The child paused, realizing what he wanted but unwilling to do it. As a street urchin you eat what you find and not all you find is cooked, because of this many civilized people called us animals. I hated it. To eat something so raw and bloody, she felt it would mean they were right, that all she is an animal, street rat, that had been unashamedly tossed to the wild. Warrior growled once more, baring broken and crocked teeth. She took a bite. The meat was rich with nutrients, the like she had never had. It was tender but held weight that filled her stomach. Years of starvation gripped its hold on her. It was too much. She could not keep it down.

Bile and mashed, bloody meat soiled the cave floor. Tears streamed down the child’s face as she clutched her sore stomach. She had never felt full in her life yet when chance came to eat she could not. It was too much for her ill, malnourished body to handle.

Grunting, Warrior gathered the deer once more into is maw and ate it, walking back towards its carcass to finish the rest. Granny slowly got up, pain of old joints flaring. Carefully, the blind bear made its way to the child, stopping several feet away. It carefully lowered its jaw and released several berries before her. Teary eyes gazed at the colorful fruits in wonder. Berries were a delicacy in the village. The rich would eat it for breakfast with oatmeal and have shaved ice and mashed berried for dessert. She had never tasted them before. Hands, splattered with bile, were wiped across dirty rags before reaching for the small fruits. Cradling a few in the palm of her hand she brought them to her mouth to taste. Burst of sweet and tang collided in her mouth and she gasped in wonder.

The taste was so amazing but she had never eaten something like that before and her stomach once more rebelled. Down trodden the Granny left as the child wept in hunger and desperation.

The bear from last night watched this were she lay by a small pile of fish. The storm in her eyes as penetrating as ever. She stood and placed a single paw before her. The child flinched. The sound of falling trees and flattened bushes echoing in her head.
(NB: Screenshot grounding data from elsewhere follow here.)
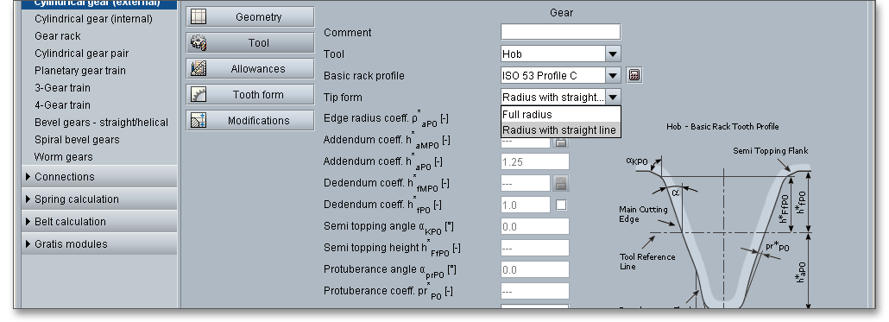The image size is (889, 322).
Task: Click the Tooth form icon
Action: 199,95
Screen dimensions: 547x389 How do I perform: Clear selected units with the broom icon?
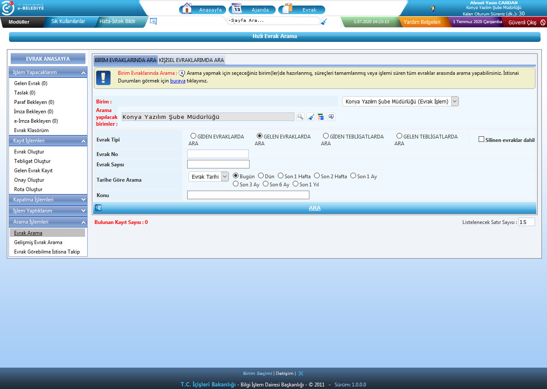click(311, 117)
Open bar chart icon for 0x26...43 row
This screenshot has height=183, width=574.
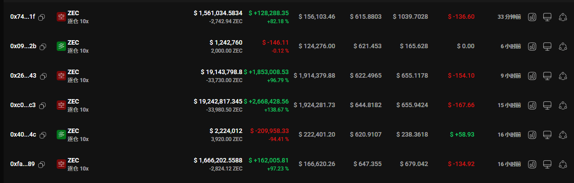[532, 76]
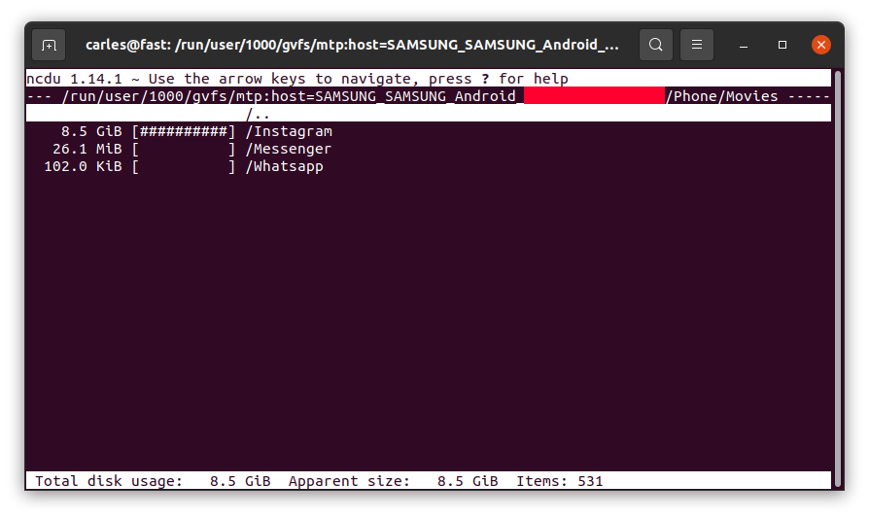
Task: Click the 8.5 GiB size for Instagram
Action: 91,131
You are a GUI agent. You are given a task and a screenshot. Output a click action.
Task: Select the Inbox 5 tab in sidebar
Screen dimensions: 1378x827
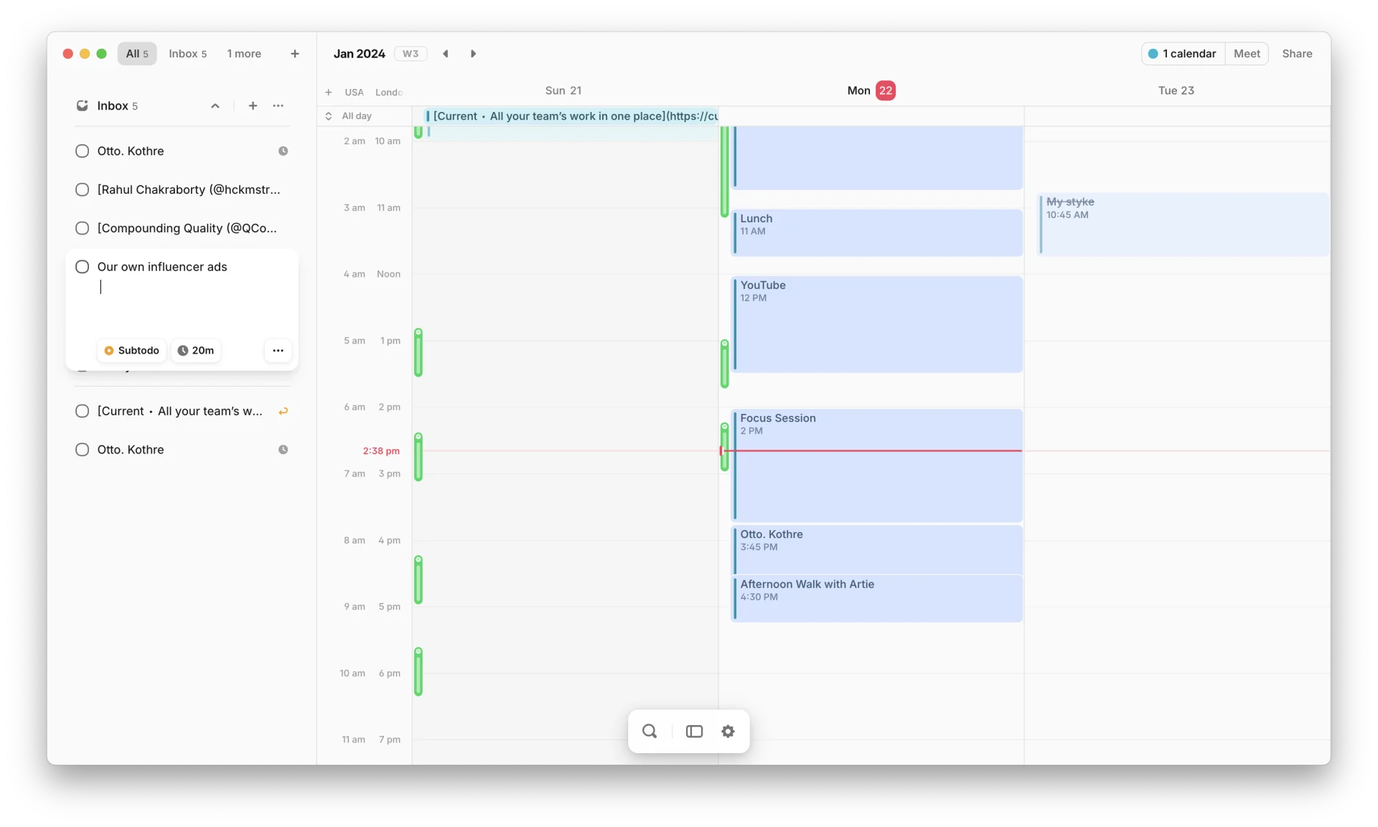[x=188, y=53]
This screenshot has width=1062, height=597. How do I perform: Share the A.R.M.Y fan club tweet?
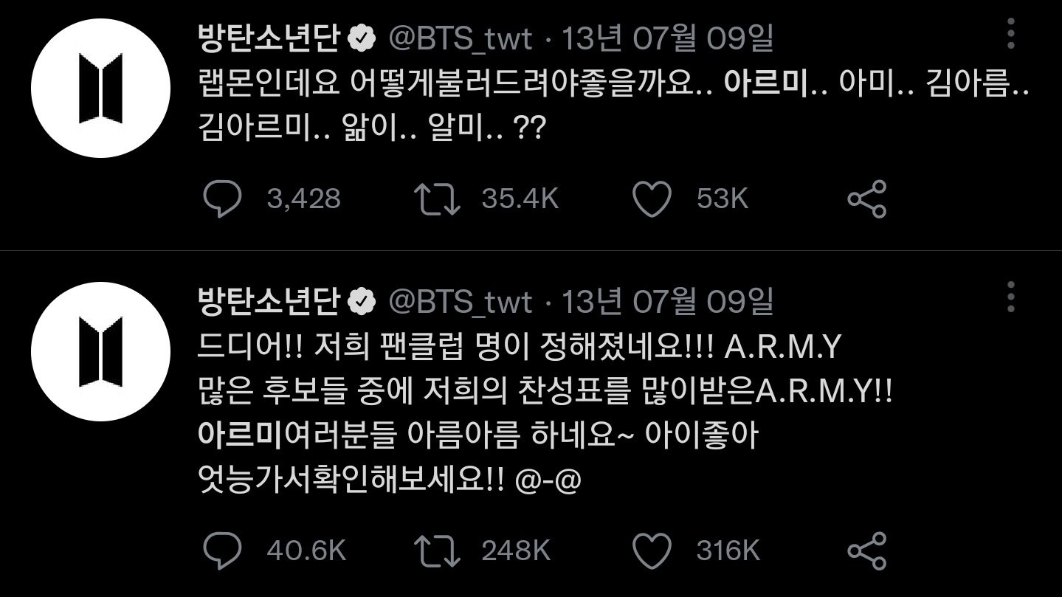coord(866,551)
However the same courage from the night before that had told her to look her supposed death in the eye was also making her match the bears gaze. The Storm bear seemed to notice something in the child’s eyes, whether that was the challenge to the bear or the promise to the child is hard to tell, and continued forward with a single fish in her jaw. The child watched, half unbelieving that these monsters were trying to feed her, and half grateful that they weren’t giving up.

The fish was placed before the child, but though she knew the silent request, she could not take the fish. When she was younger still she had had a father. He was poor but made well enough to keep more than shambles over their head. Her mother had been a prostitute who never stayed long in one place and though they had only met once a child had been conceived that night. Her father had spent a single night with a faceless woman and nine months later found a child on his doorstep.

What this has to do with fish is simple. One night when money had been tighter than usual the father had gone to the market to get a deal. He had gotten a single fish, which was not as fresh as it could have been, and brought it home. He had intended to share it with his daughter but she refused. ‘You work so hard, Papa.’ ‘You need your strength, Papa.’ So he ate the fish, promising to work harder and make more money to shower his precious girl in gifts.

But he could not work harder and he could not make money and he would never give his daughter gifts. He had grown sick. A single fish had made him bed ridden and had made the child watch as life left the only person who cared for her. But what was the death of her father could mean life for her. The Storm bear looked on with knowing eyes as she gazed upon the teary child. Greif, brought up by memory, spilled forth from the child’s lips and sore throat. Still, Storm bear edged the fish closer, encouraging the child to take it. Knowing that one way or another, hunger would force the child to eat. And with hesitant, shaking hands the child did. Using nails to scrape off scales before taking small, aborted bites.

The fish was fresh. It looked and smelled nothing like the one that had taken her father from her. The meat was watery with not much weight, but it filled her like the deer. She ate a few more bites when Storm bear slowly reached her snout towards her and took it. Preventing the child from gorging on the fish like she had the berries and the child felt no sickness. Relief struck through the child. She could eat and she wouldn’t go hungry. The child smiled brightly, with tired eyes towards the three bears. A full stomach leaving her sleepy and content. But before she could curl up on the ground for rest, Storm bear stepped over her, heading deeper into the cave. The bear turned towards the child and waited once more.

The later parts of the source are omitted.